If $G$ is a group scheme over $S$ acting on an $S$-scheme $X$, I'd like to understand the algebra of invariants $(\mathcal{O}_X)^G$. Specifically, I'd like to understand its relation to invariants $(\mathcal{O}_X)^{G(S)}$.
To simplify notation, say everything is affine: $G = \operatorname{Spec}R$, $X = \operatorname{Spec}A$, and $S = \operatorname{Spec}k$, where $k$ is an arbitrary ring (not necessarily a field). If it helps we can assume $G$ is smooth. We work in the category of $k$-schemes.
The action is given by a map $\sigma : G\times X\rightarrow X$. Let $p : G\times X\rightarrow X$ be the projection map.
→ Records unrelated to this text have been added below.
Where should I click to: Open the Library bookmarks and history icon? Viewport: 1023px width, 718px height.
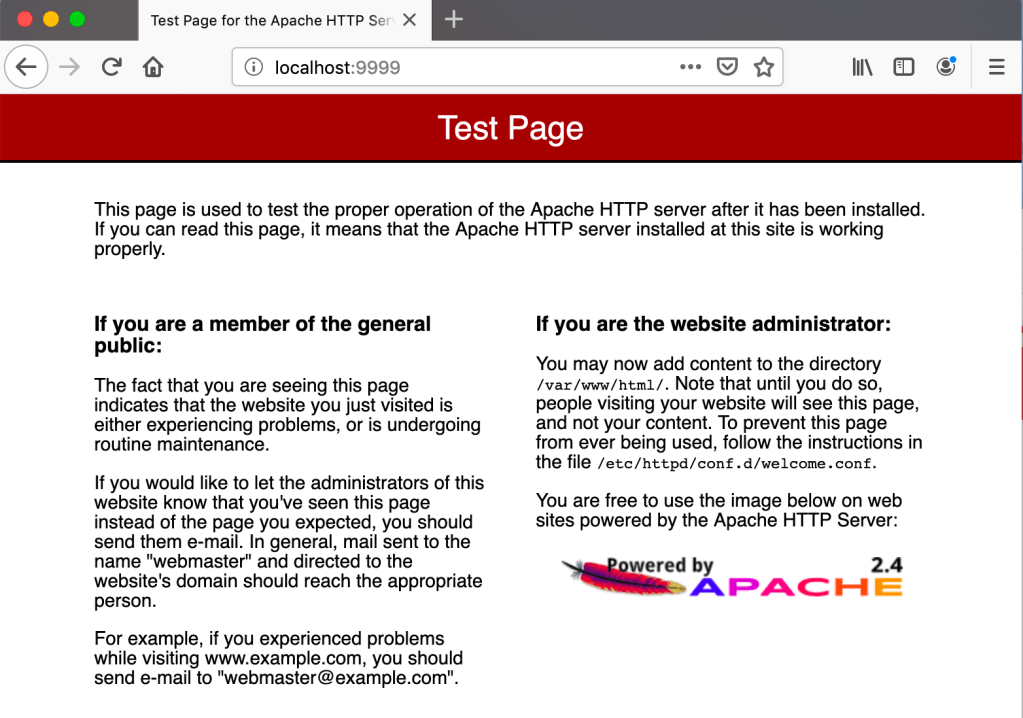click(x=862, y=67)
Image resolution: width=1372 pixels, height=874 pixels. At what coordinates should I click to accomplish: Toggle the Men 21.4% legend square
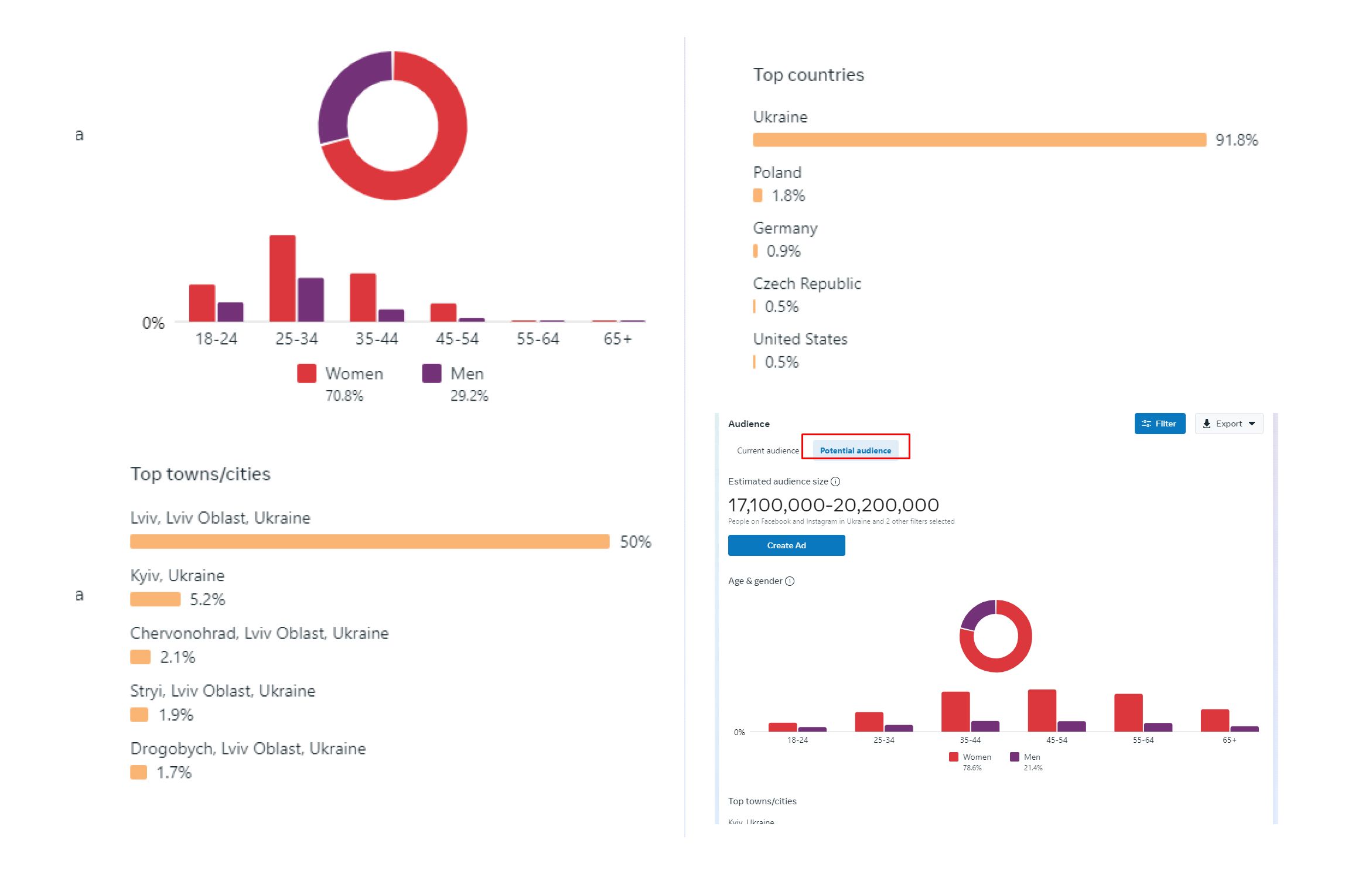(x=1014, y=757)
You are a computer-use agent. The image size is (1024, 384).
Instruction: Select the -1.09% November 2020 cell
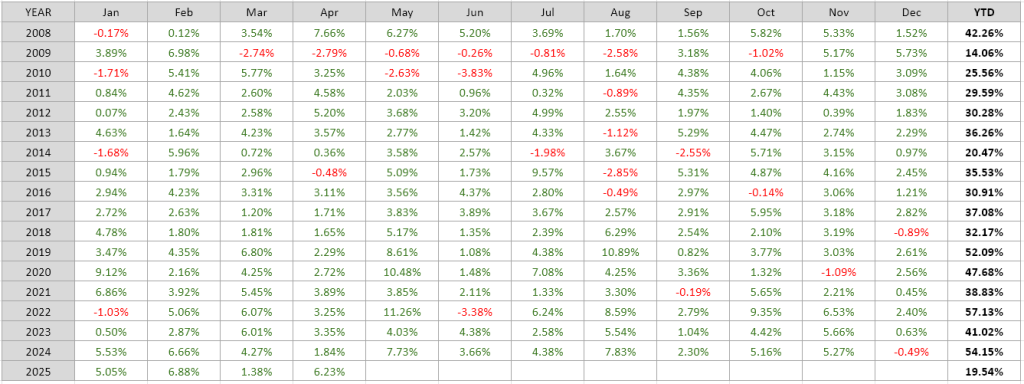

Then there is a natural bijection $A = \operatorname{Hom}(X,\mathbb{A}^1)$, and by definition the subalgebra of invariants $A^G$ is the set of $f\in A$ whose corresponding map $F : X\rightarrow\mathbb{A}^1$ satisfies $$F\circ\sigma = F\circ p$$ Via $\sigma$, the group $G(k)$ acts on $X(k)$, and for any $k$-scheme $T$, $G(k)$ maps to $G(T)$ and hence also acts on $X(T)$, so $G(k)$ acts on $X$. Thus, we may also consider the ring of invariants $A^{G(k)}$. Certainly we have $$A^G\subset A^{G(k)}$$ My main question is: What is the clearest way to express this relationship? I'm looking for a statement of the form $f\in A$ is $G$-invariant if and only if it is fixed by $G(k)$ and some other conditions.
I think one can say that $$A^G = \{f\in A| f\otimes_k 1\in A\otimes_k B \text{ is fixed by $G(B)$ for every $k$-algebra $B$}\}$$ Is this correct? Is it possible to further restrict the class of $B$'s that you have to consider? Are there other ways of thinking about this?